Overview
- Location: River Thames, Greater London
- Coordinates: 51°30′27.01″N 0°9′46.46″E﻿ / ﻿51.5075028°N 0.1629056°E
- Start: Belvedere
- End: Rainham

Operation
- Owner: Transport for London
- Character: Motor vehicles, rail, cycles, pedestrians

Route map
- Belvedere Crossing (London Borough of Bexley)

= Belvedere Crossing =

Proposed River Thames crossing in East London

The Belvedere Crossing was a proposed River Thames crossing in Greater London, running between Rainham in the London Borough of Havering and Belvedere in the London Borough of Bexley.

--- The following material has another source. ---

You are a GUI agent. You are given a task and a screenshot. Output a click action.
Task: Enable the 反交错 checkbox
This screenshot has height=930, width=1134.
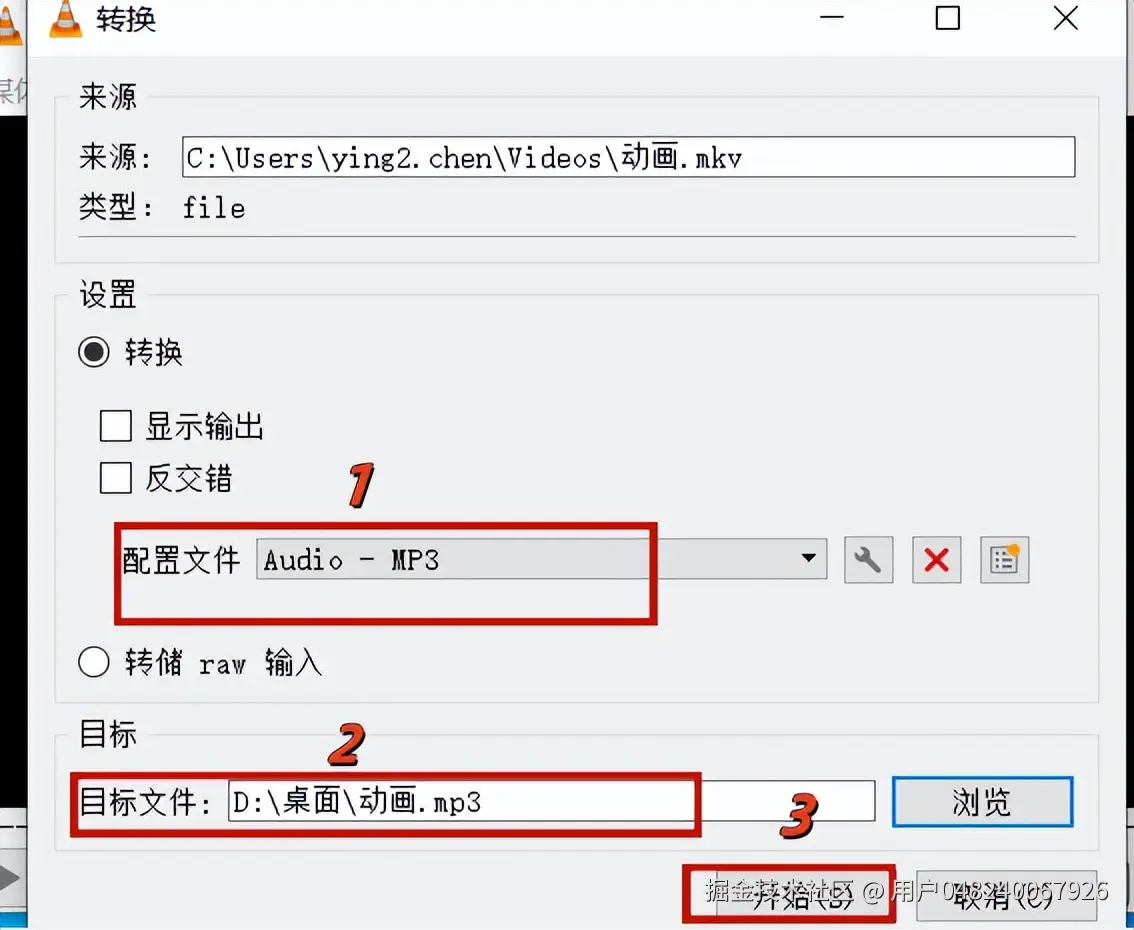[116, 478]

Plans for the crossing, as well as the Gallions Reach Crossing further upstream, were dropped when Sadiq Khan became Mayor of London in 2016.

==Design==
Each crossing was expected to consist of two lanes in each direction – one for public transport and one for general traffic. A charge was proposed for vehicles to use the crossings to manage demand and help pay for the scheme. Any pedestrian and cyclist facilities would be segregated from traffic.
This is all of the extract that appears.